Sources for Topic Entity Population Enumeration

Source	What It Reveals	Strengths	Limitations
Wikipedia	Canonical entities and their relationships	Stable, well-curated, machine-readable	Coverage uneven across topics; lags emerging sub-topics
Google Knowledge Panel and PAA	Entity neighbourhood Google associates with topic	Reflects current Google representation	Locale-dependent; not comprehensive for niche topics
Top-ranking competitor content	Entities the search system has found sufficient for ranking	Reflects what actually works in current SERPs	Reproduces competitor blind spots; competitors may be incomplete too
Practitioner literature and conferences	Sub-topics the operating community treats as canonical	Captures emerging entities before Google does	Subjective; reflects practitioner bias toward novelty
Google NLP API entity extraction	Programmatic entity extraction from competitor pages	Scales; gives salience scores	API extraction is not identical to ranking-time entity model
Search Console query data	Queries the site already ranks for, including unexpected long-tail	Reflects actual user behaviour	Conditional on what the site already covers; misses entities the site has no coverage on

The entity list is iterative. The first pass produces a rough enumeration; the audit refines it as it runs. The discipline that matters is to treat the list as a topic population to be sampled and covered, rather than as a content brief to be checked off.

Scoring Coverage

Once the entity population is enumerated, the audit scores the site's coverage of each entity. The scoring rubric has four dimensions: presence (does the site have content addressing the entity at all), depth (is the coverage substantive enough to be ranking-competitive), prominence (is the coverage in a structurally appropriate page or buried in a tangential one), and freshness (is the coverage current enough that the site is not visibly behind on the topic).

Presence is binary or near-binary: the entity is named on at least one indexed page on the site, or it is not. Search Console's coverage data and a simple site-search query are sufficient for this dimension.

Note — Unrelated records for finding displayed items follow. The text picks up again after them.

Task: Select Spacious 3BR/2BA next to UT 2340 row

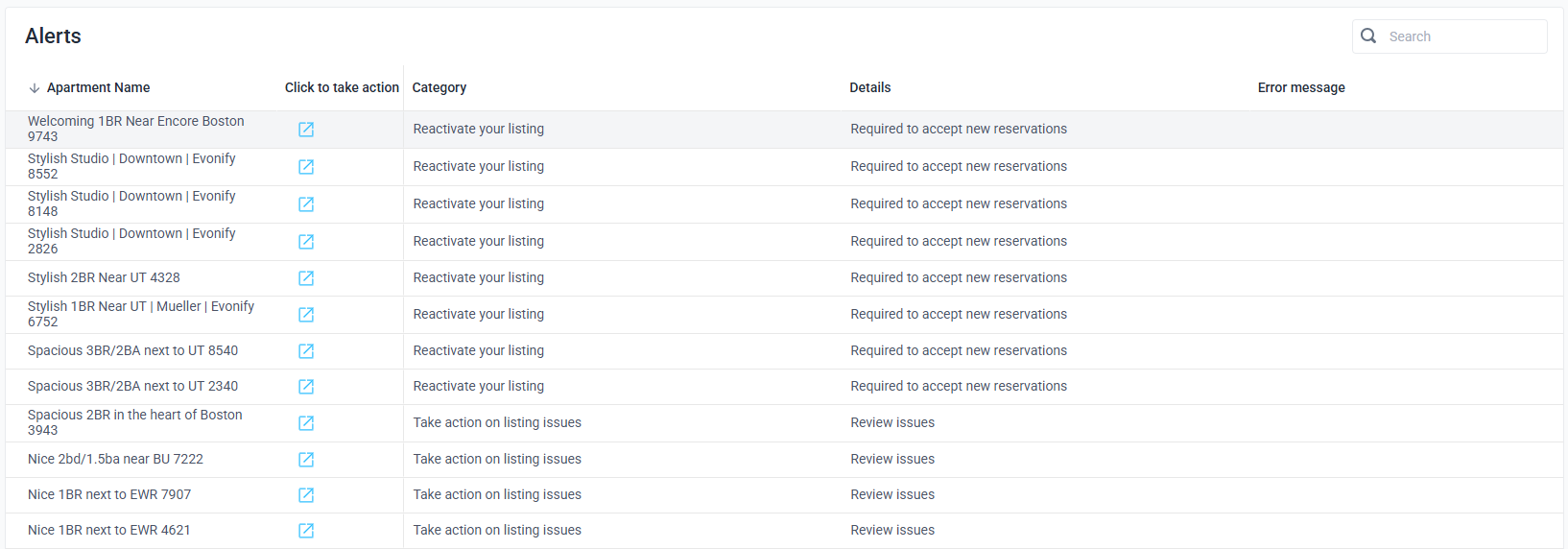Action: tap(132, 386)
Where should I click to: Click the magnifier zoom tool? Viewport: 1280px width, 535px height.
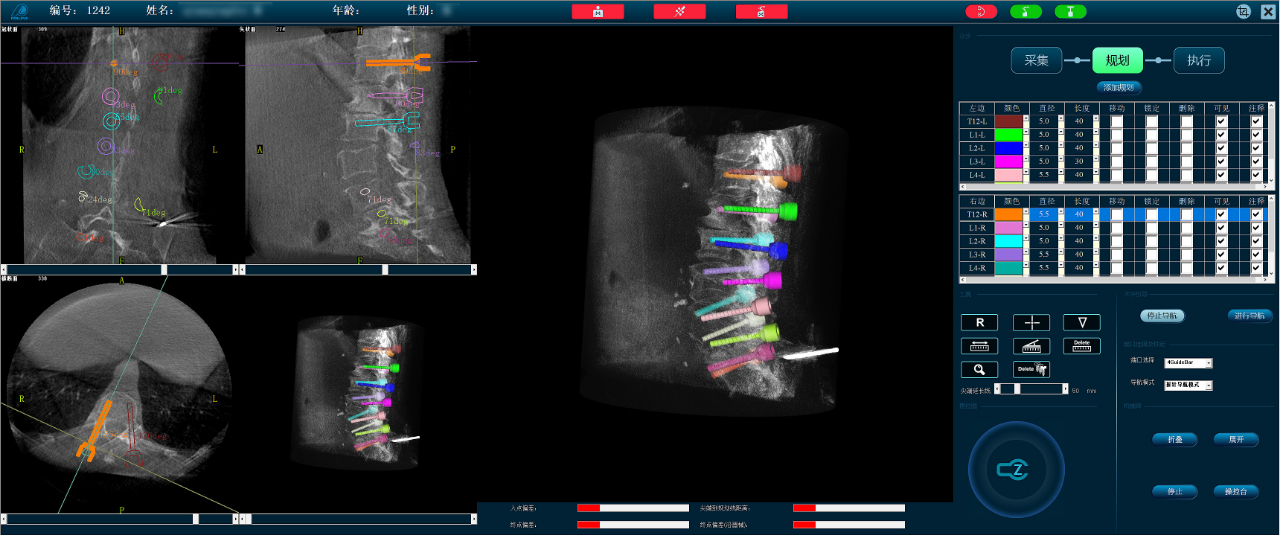[979, 369]

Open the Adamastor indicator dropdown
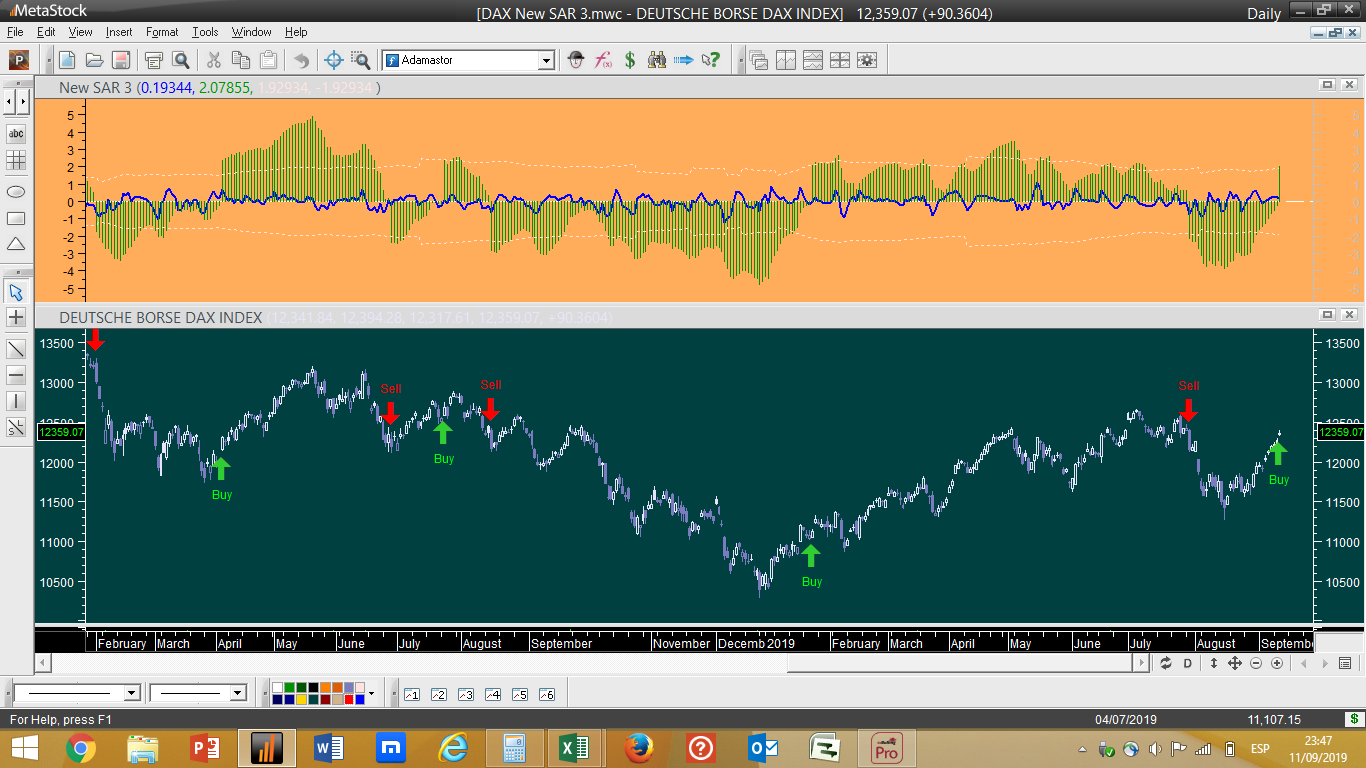pos(546,61)
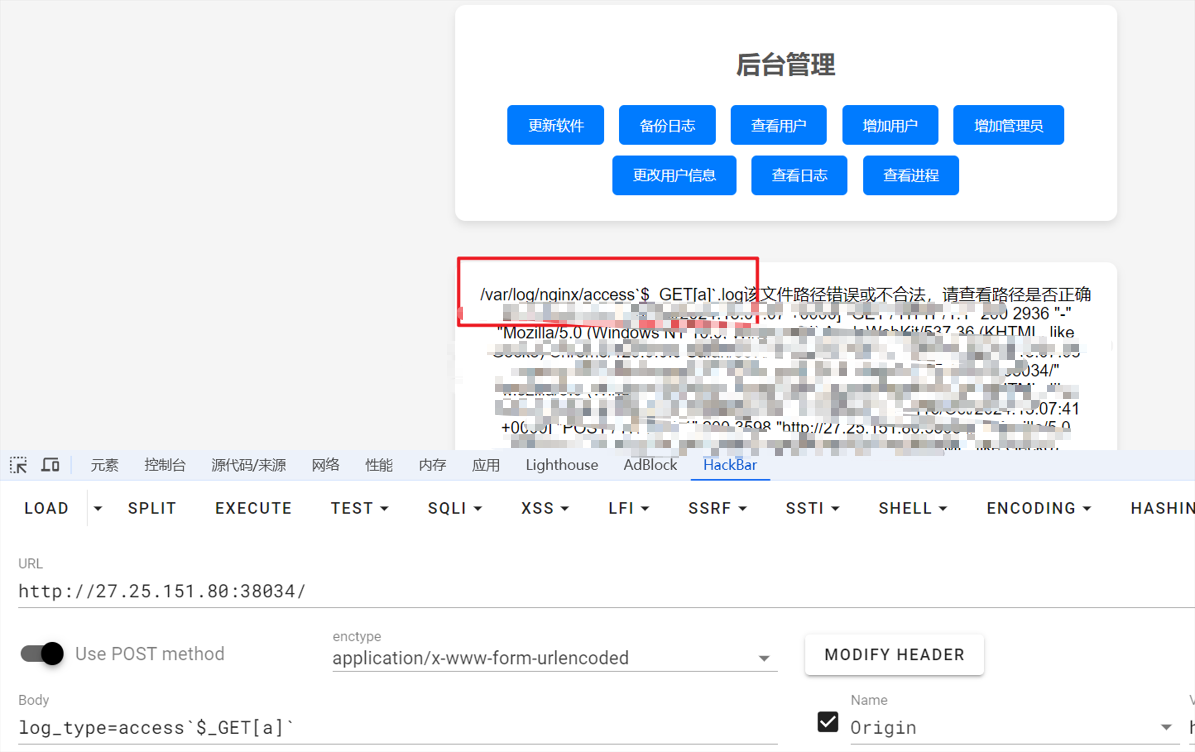1195x752 pixels.
Task: Toggle the device toolbar icon
Action: coord(50,465)
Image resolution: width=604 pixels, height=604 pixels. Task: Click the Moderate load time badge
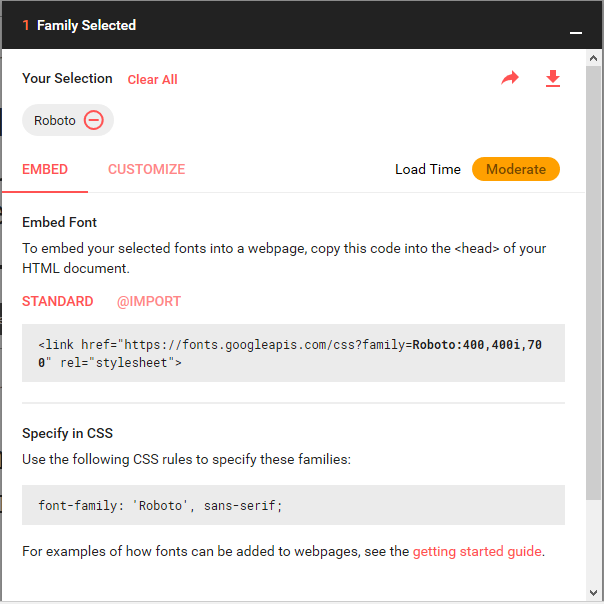[x=515, y=169]
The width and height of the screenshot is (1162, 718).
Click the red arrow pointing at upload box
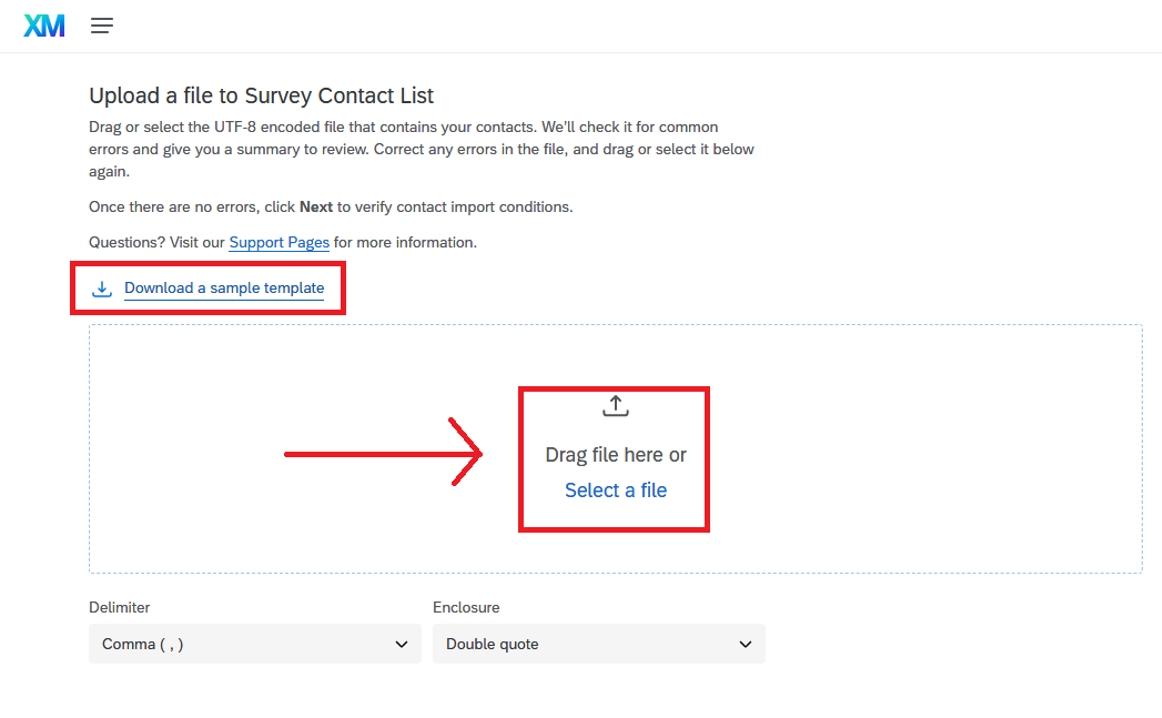click(x=383, y=454)
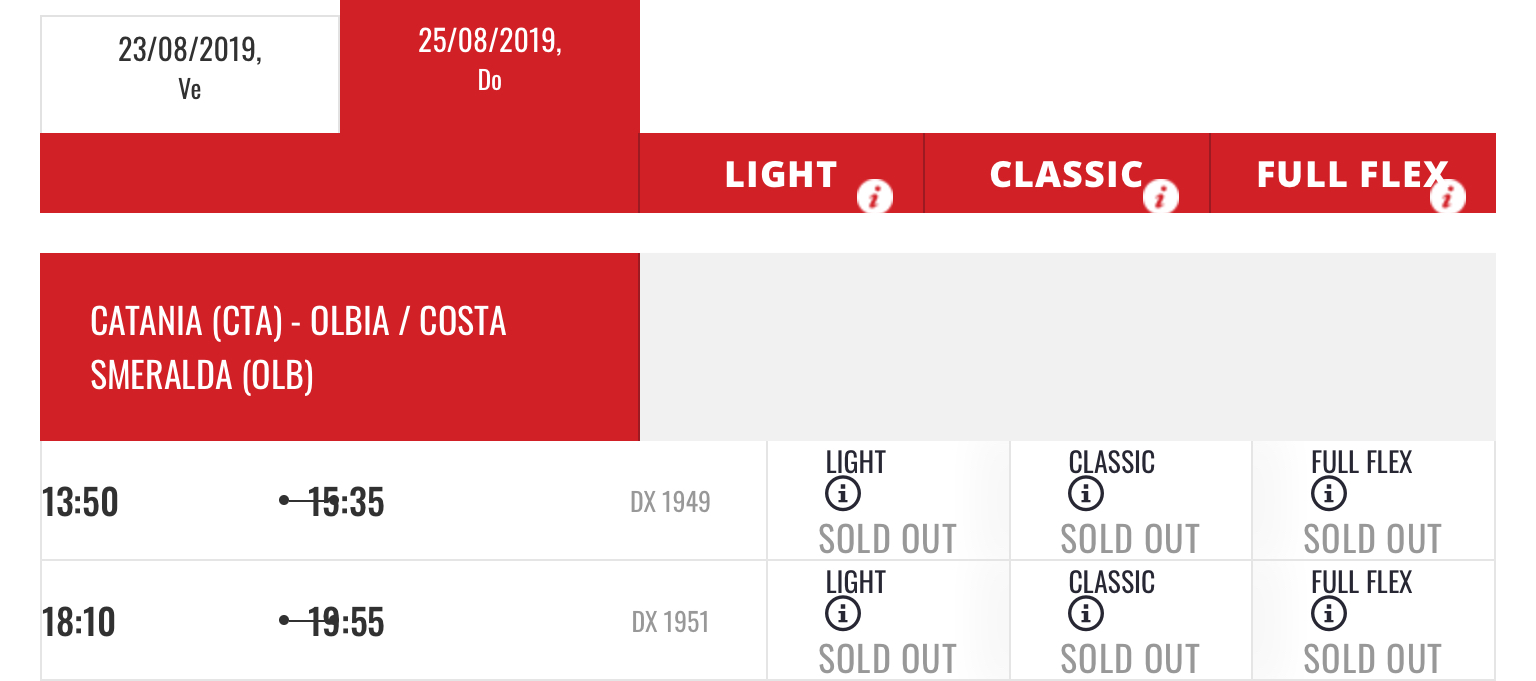Image resolution: width=1536 pixels, height=681 pixels.
Task: Select sold out Full Flex on 18:10 flight
Action: point(1372,659)
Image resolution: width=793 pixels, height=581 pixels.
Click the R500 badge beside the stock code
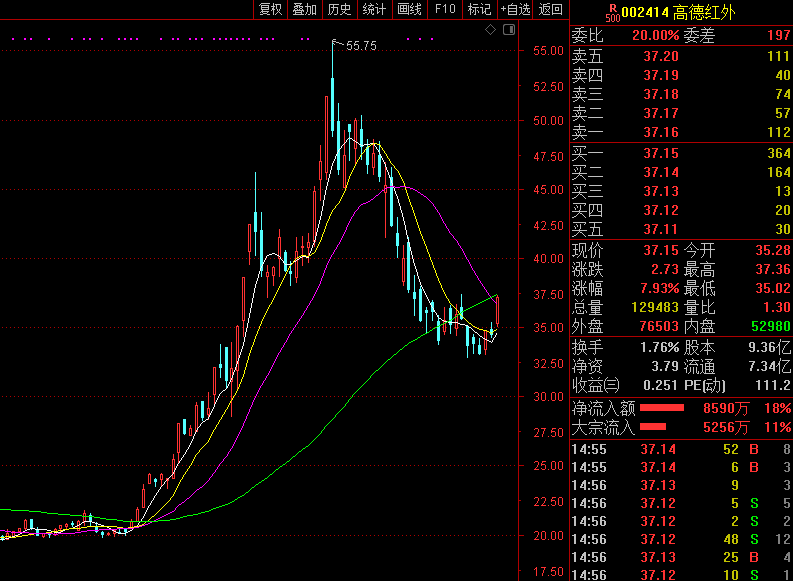pos(612,12)
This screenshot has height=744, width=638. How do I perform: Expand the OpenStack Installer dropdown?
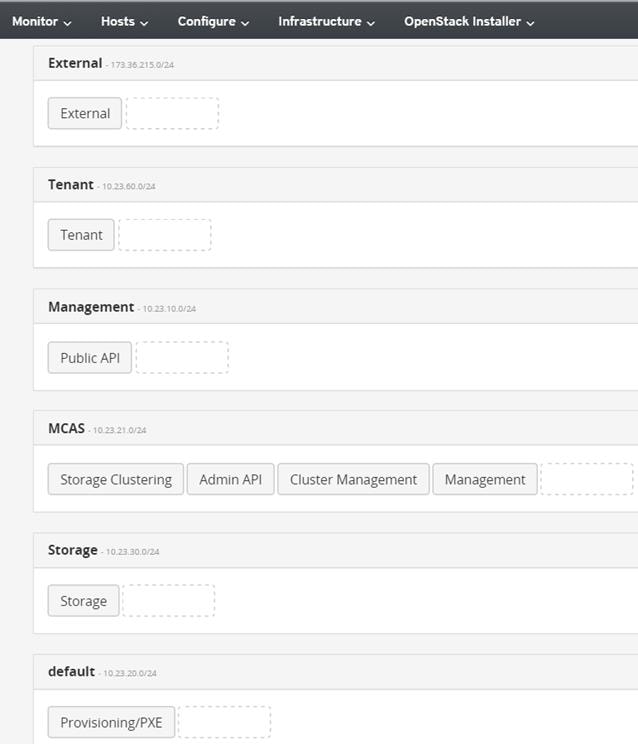(x=469, y=22)
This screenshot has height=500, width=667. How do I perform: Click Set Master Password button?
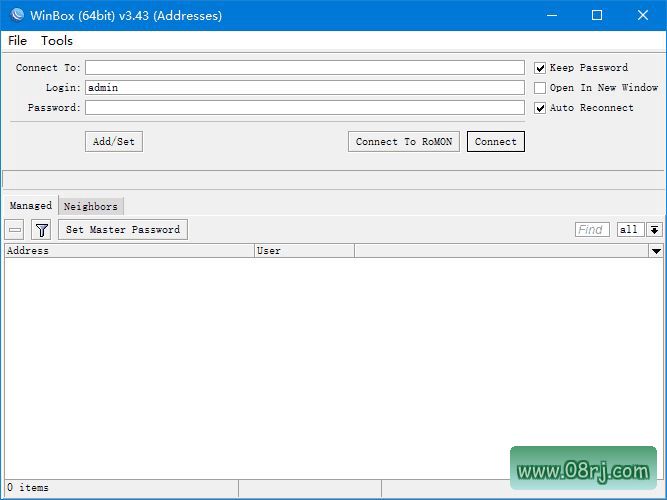click(x=123, y=230)
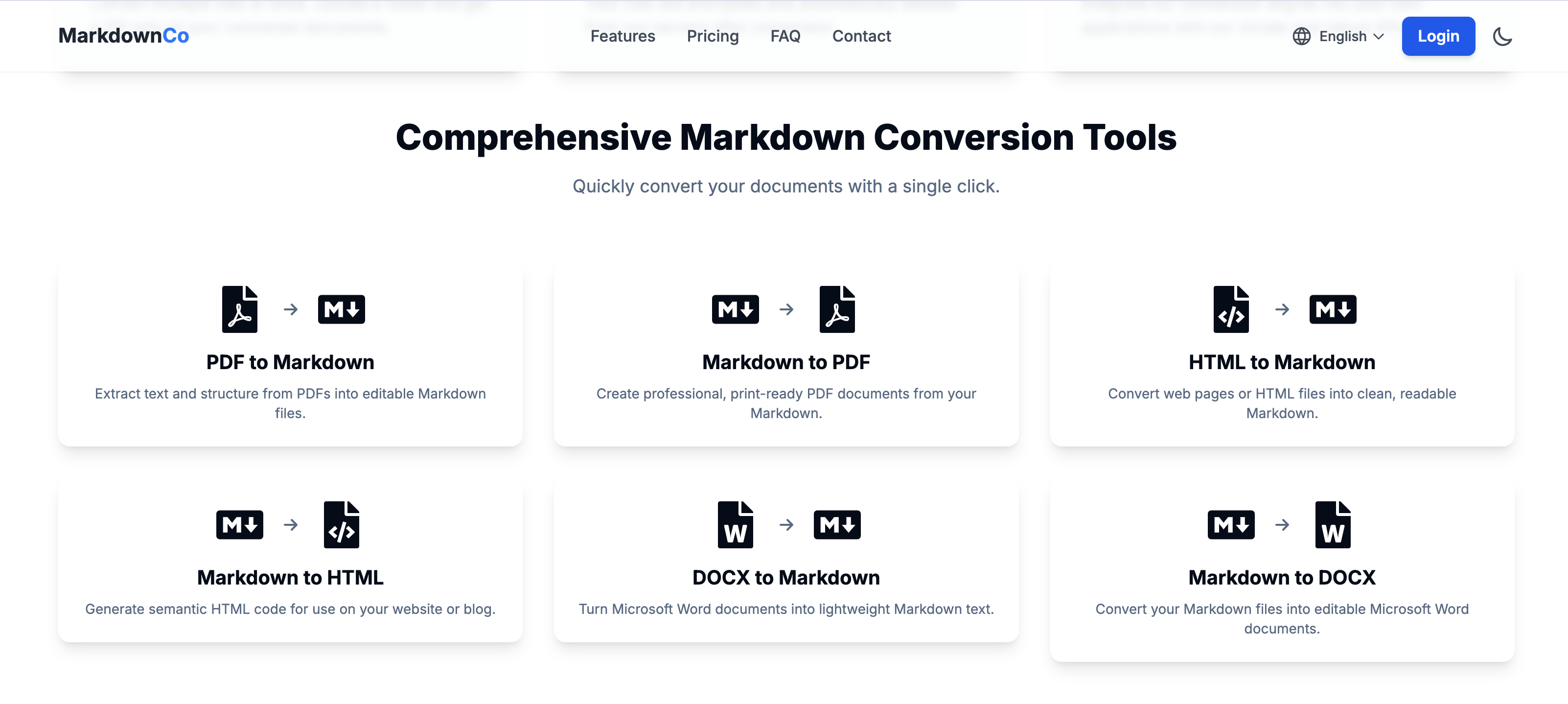Click the Login button
Image resolution: width=1568 pixels, height=704 pixels.
click(x=1438, y=36)
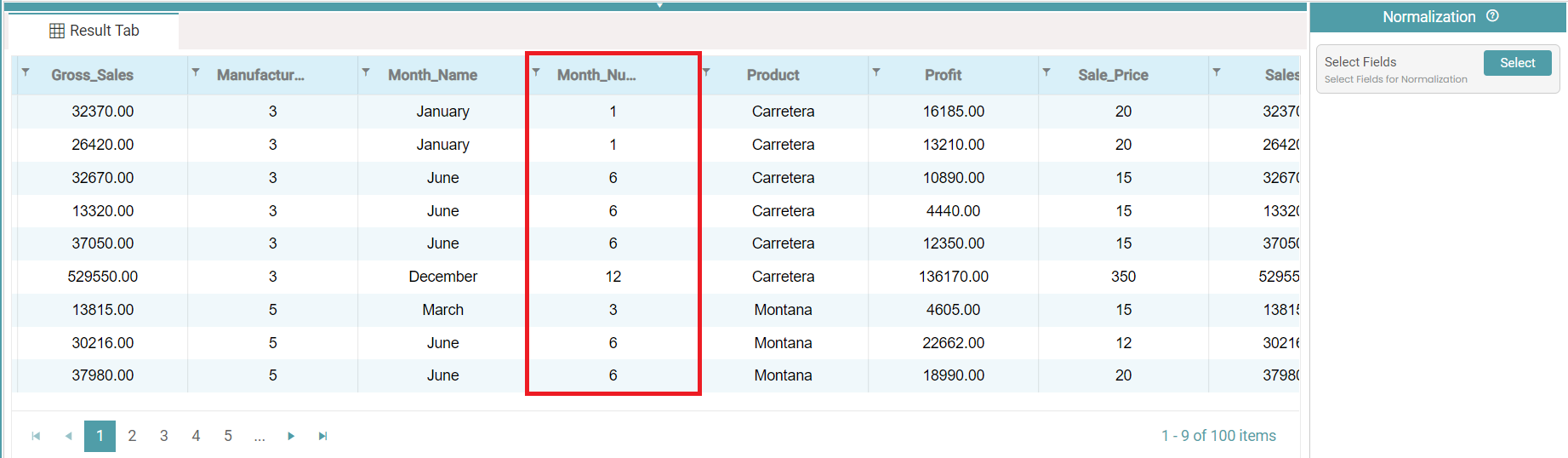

Depth is gradient. A passing mention of an entity in one paragraph of one article is shallow coverage. A dedicated section of 400 to 800 words is medium coverage. A dedicated article or pillar page with 2,000 to 5,000 words of substantive treatment is deep coverage. Different entities warrant different depths: the canonical head entities of the topic warrant deep coverage, the secondary entities warrant medium coverage, the tertiary entities can be adequately addressed with shallow coverage that links to a stronger source.

Prominence is structural. An entity covered in a dedicated page that is reached in two clicks from the homepage and that is linked-to from related pages on the site is structurally prominent. An entity covered in a page that is buried in the archive, has no internal inbound links, and is reached only through search is structurally invisible. Prominence affects whether the search system reads the coverage as a strong topical signal or as orphaned content.

Freshness is the time dimension. The freshness signal that matters for topical authority is not whether the page has a recent date stamp; it is whether the coverage reflects the current state of the topic. An entity that has evolved since the page was written, whose canonical definition or canonical implementation has changed, requires updated coverage to maintain the topical signal.

Distribution of Entity Coverage in a Sample Audit (Practitioner Estimate)

The shape of the distribution tells the audit's story. A site with most head entities in the deep-coverage bucket and most tertiary entities in shallow or no coverage is healthy and operating efficiently. A site with head entities in shallow or missing coverage and many tertiary entities in medium coverage is upside-down: it has spent editorial budget on the less important entities and left the load-bearing parts of the topic uncovered. The corrective action is to consolidate or retire the over-built tertiary coverage and to invest in the missing head entities.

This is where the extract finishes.